== Exercise objective ==
The records that follow must be transcribed in full, without any change.

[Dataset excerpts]
▼

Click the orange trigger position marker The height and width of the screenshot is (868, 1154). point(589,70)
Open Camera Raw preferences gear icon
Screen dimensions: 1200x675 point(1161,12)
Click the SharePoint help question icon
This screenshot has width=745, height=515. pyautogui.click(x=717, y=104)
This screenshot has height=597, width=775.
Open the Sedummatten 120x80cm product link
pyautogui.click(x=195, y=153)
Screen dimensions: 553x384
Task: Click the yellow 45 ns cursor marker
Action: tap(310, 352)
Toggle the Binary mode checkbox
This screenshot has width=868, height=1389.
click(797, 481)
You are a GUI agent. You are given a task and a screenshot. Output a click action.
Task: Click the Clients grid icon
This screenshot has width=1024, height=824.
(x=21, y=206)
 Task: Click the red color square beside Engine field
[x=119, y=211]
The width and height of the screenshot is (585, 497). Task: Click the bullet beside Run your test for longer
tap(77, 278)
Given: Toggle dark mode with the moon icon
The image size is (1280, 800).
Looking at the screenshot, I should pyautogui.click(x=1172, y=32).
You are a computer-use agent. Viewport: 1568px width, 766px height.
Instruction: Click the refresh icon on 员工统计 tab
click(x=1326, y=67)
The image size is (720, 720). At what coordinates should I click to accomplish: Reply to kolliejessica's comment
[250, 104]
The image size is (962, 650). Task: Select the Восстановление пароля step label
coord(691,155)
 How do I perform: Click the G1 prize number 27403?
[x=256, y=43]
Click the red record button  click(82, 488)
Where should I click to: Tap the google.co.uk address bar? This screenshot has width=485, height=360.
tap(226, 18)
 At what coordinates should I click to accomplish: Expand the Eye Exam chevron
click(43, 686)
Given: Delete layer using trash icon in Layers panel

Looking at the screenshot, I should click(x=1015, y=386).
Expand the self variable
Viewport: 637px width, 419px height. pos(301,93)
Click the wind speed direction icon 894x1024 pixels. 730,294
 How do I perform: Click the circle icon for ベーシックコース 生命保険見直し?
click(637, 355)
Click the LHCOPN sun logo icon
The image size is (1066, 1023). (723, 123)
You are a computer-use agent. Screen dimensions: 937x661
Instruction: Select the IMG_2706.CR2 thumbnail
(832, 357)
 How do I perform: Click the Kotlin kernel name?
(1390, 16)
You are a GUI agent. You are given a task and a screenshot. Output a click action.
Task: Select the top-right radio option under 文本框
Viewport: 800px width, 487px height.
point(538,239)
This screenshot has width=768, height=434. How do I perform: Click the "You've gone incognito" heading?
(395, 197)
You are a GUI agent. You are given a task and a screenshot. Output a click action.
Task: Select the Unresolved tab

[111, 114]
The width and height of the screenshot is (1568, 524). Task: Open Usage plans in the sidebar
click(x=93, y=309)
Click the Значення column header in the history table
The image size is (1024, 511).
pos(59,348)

▲

== Solved problem ==
Click the orange trigger position marker The height and width of the screenshot is (868, 1154). point(589,70)
Open Camera Raw preferences gear icon
Screen dimensions: 1200x675 point(1161,12)
Click the SharePoint help question icon
This screenshot has width=745, height=515. pyautogui.click(x=717, y=104)
This screenshot has height=597, width=775.
Open the Sedummatten 120x80cm product link
pyautogui.click(x=195, y=153)
Screen dimensions: 553x384
Task: Click the yellow 45 ns cursor marker
Action: tap(310, 352)
Toggle the Binary mode checkbox
This screenshot has width=868, height=1389.
click(797, 481)
You are a GUI agent. You are given a task and a screenshot. Output a click action.
Task: Click the Clients grid icon
This screenshot has width=1024, height=824.
(x=21, y=206)
 Task: Click the red color square beside Engine field
[x=119, y=211]
The width and height of the screenshot is (585, 497). Task: Click the bullet beside Run your test for longer
tap(77, 278)
Given: Toggle dark mode with the moon icon
The image size is (1280, 800).
Looking at the screenshot, I should pyautogui.click(x=1172, y=32).
You are a computer-use agent. Viewport: 1568px width, 766px height.
Instruction: Click the refresh icon on 员工统计 tab
click(x=1326, y=67)
The image size is (720, 720). At what coordinates should I click to accomplish: Reply to kolliejessica's comment
[250, 104]
The image size is (962, 650). Task: Select the Восстановление пароля step label
coord(691,155)
 How do I perform: Click the G1 prize number 27403?
[x=256, y=43]
Click the red record button  click(82, 488)
Where should I click to: Tap the google.co.uk address bar? This screenshot has width=485, height=360.
tap(226, 18)
 At what coordinates should I click to accomplish: Expand the Eye Exam chevron
click(43, 686)
Given: Delete layer using trash icon in Layers panel

Looking at the screenshot, I should click(x=1015, y=386).
Expand the self variable
Viewport: 637px width, 419px height. pos(301,93)
Click the wind speed direction icon 894x1024 pixels. 730,294
 How do I perform: Click the circle icon for ベーシックコース 生命保険見直し?
click(637, 355)
Click the LHCOPN sun logo icon
The image size is (1066, 1023). (723, 123)
You are a computer-use agent. Screen dimensions: 937x661
Instruction: Select the IMG_2706.CR2 thumbnail
(832, 357)
 How do I perform: Click the Kotlin kernel name?
(1390, 16)
You are a GUI agent. You are given a task and a screenshot. Output a click action.
Task: Select the top-right radio option under 文本框
Viewport: 800px width, 487px height.
point(538,239)
This screenshot has width=768, height=434. How do I perform: Click the "You've gone incognito" heading?
(395, 197)
You are a GUI agent. You are given a task and a screenshot. Output a click action.
Task: Select the Unresolved tab

[111, 114]
The width and height of the screenshot is (1568, 524). Task: Open Usage plans in the sidebar
click(x=93, y=309)
Click the Значення column header in the history table
The image size is (1024, 511).
pos(59,348)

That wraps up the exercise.